***** Available records

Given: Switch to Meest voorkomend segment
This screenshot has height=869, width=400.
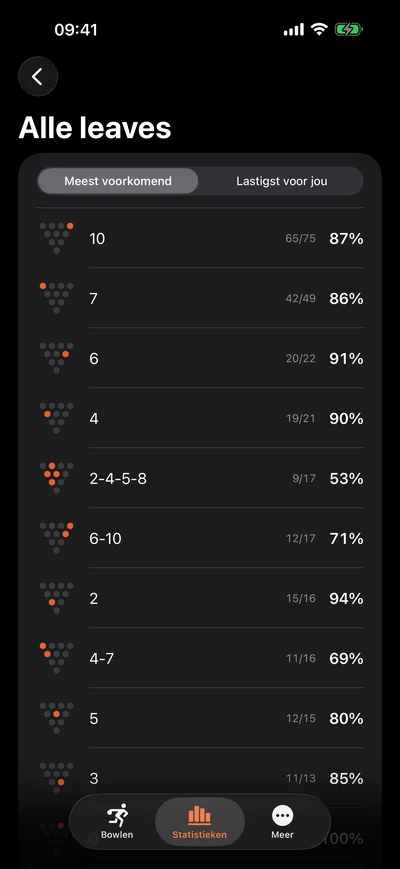Looking at the screenshot, I should [x=117, y=181].
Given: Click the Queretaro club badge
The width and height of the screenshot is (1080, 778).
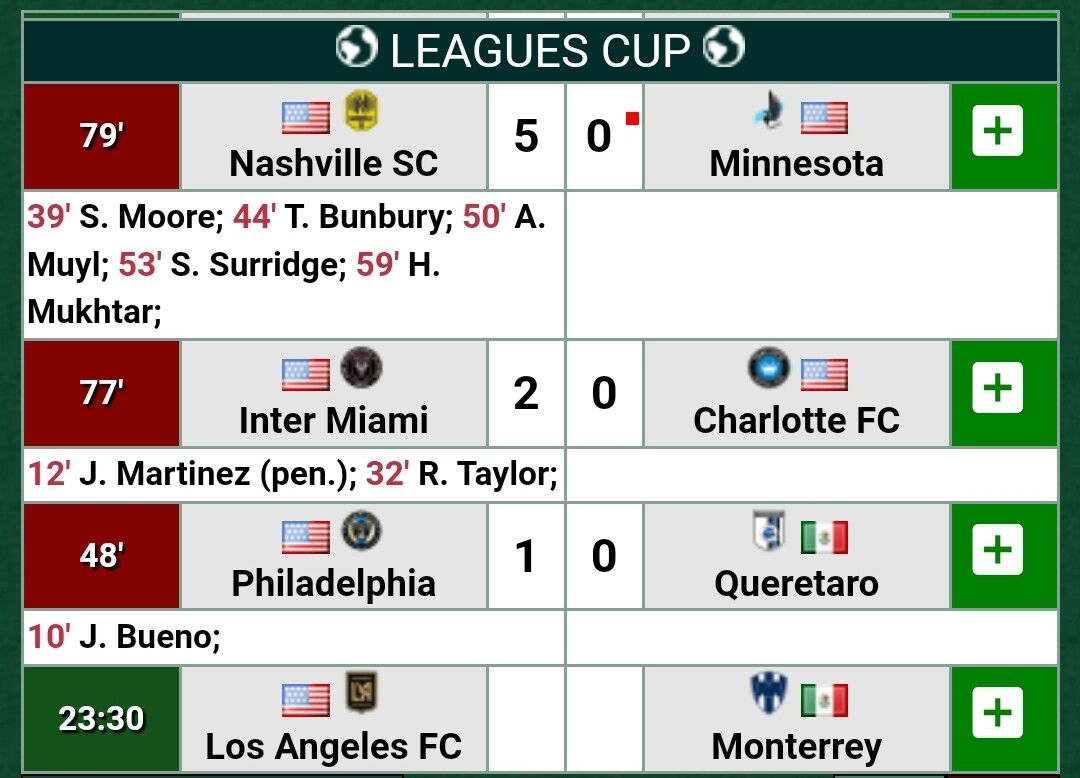Looking at the screenshot, I should [769, 531].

**********

◆ **Task**
Could you return every line from the entries above in which the string "Given" occurs?

◆ **Solved exercise**
Given: Switch to Meest voorkomend segment
Given: Click the Queretaro club badge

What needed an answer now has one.